[Start of Text block]

# The veil has been lifted and I'm not liking what I'm seeing



## *IrishEyes* (Apr 7, 2018)

I came on here a little less than 2 weeks ago saying I think I may have just ended my 30 year marriage but I'm beginning to see I didn't end my marriage - I ended how I _looked at_ my marriage. For 30 years I've always looked at my marriage as repairable. Even in the worst of times. I realize now that I no longer have any hope for it being repairable and am now moving into seeing divorce as inevitable and even desirable. With that comes seeing your marriage for what it really is and I'm frankly a bit horrified at what I've actually put up with and accepted for so long. Now I'm just berating myself for how stupid I've been to waste my youth and so much energy propping up a marriage that should have ended a looooooong time ago. 

It's like a veil has been lifted and the way I've looked at everything for the past 30 years has been turned on its axis and I'm now seeing it all from a completely different place. It's extremely uncomfortable on one hand and a little exciting on the other hand. Sandwiched in between is regret. A lot of it. And of course a lot of blaming myself. 

So, is this part of the process of separating? Do you ever stop blaming yourself for putting up with it all for so long? Does the regret turn into something else more positive and productive? This is a REALLY uncomfortable place to be in with a lot of feelings rising to the surface that I'd much rather avoid, but know I can't.


----------



## BluesPower (Mar 27, 2018)

*IrishEyes* said:


> I came on here a little less than 2 weeks ago saying I think I may have just ended my 30 year marriage but I'm beginning to see I didn't end my marriage - I ended how I _looked at_ my marriage. For 30 years I've always looked at my marriage as repairable. Even in the worst of times. I realize now that I no longer have any hope for it being repairable and am now moving into seeing divorce as inevitable and even desirable. With that comes seeing your marriage for what it really is and I'm frankly a bit horrified at what I've actually put up with and accepted for so long. Now I'm just berating myself for how stupid I've been to waste my youth and so much energy propping up a marriage that should have ended a looooooong time ago.
> 
> It's like a veil has been lifted and the way I've looked at everything for the past 30 years has been turned on its axis and I'm now seeing it all from a completely different place. It's extremely uncomfortable on one hand and a little exciting on the other hand. Sandwiched in between is regret. A lot of it. And of course a lot of blaming myself.

[End of Text block]
[Start of Excerpted data]

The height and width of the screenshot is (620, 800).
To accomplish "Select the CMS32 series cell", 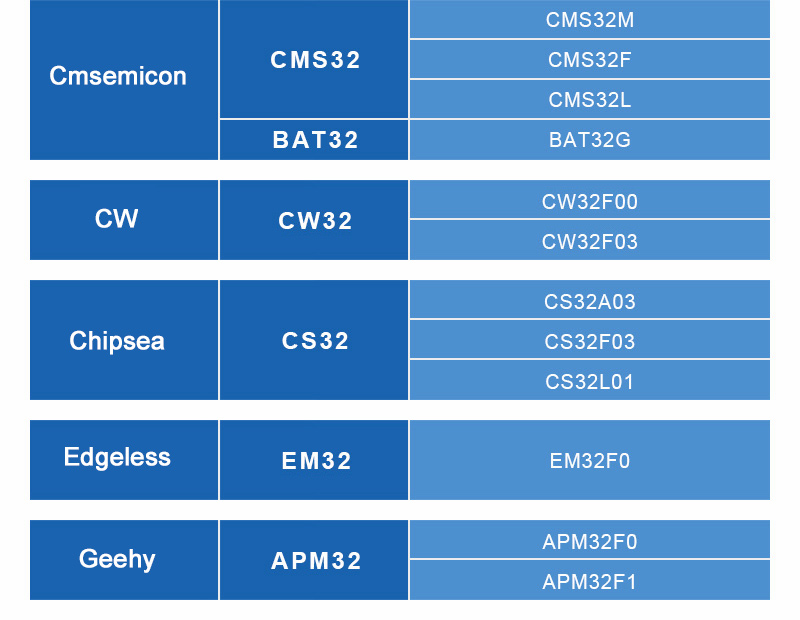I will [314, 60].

[End of Excerpted data]
[Start of Excerpted data]

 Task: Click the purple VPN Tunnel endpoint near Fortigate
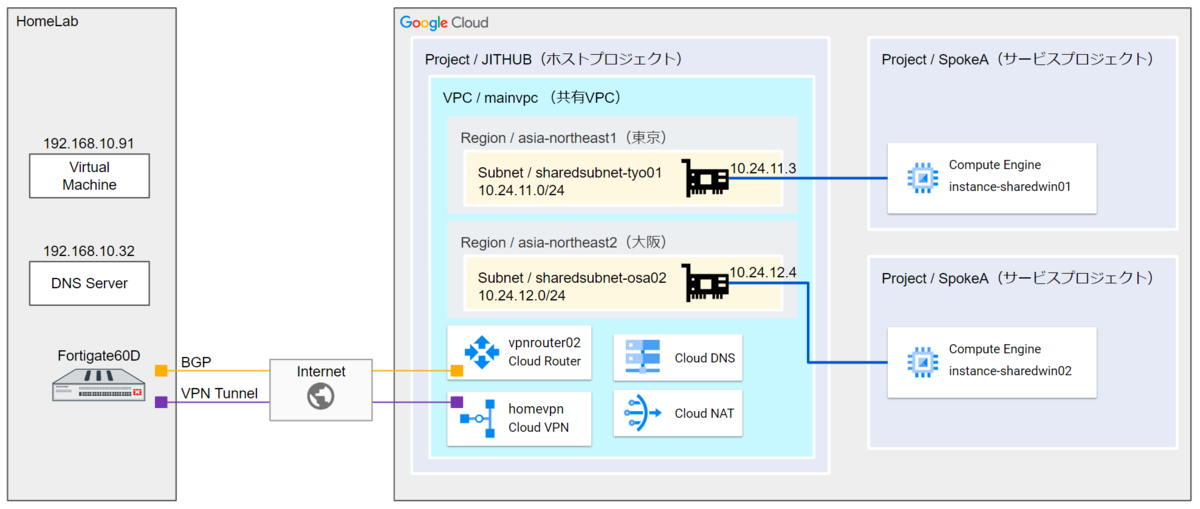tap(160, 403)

[End of Excerpted data]

**What the exercise asks:** Please summarize the forum thread about the lifted veil in two sentences.

**Finished exercise:** After 30 years of seeing the marriage as repairable, the poster no longer has hope for it, now sees divorce as inevitable and even desirable, and is horrified at what they put up with for so long. They compare the shift to a lifted veil that feels uncomfortable, a little exciting, and full of regret and self-blame, and they ask whether the self-blame ever stops and whether the regret turns into something more positive.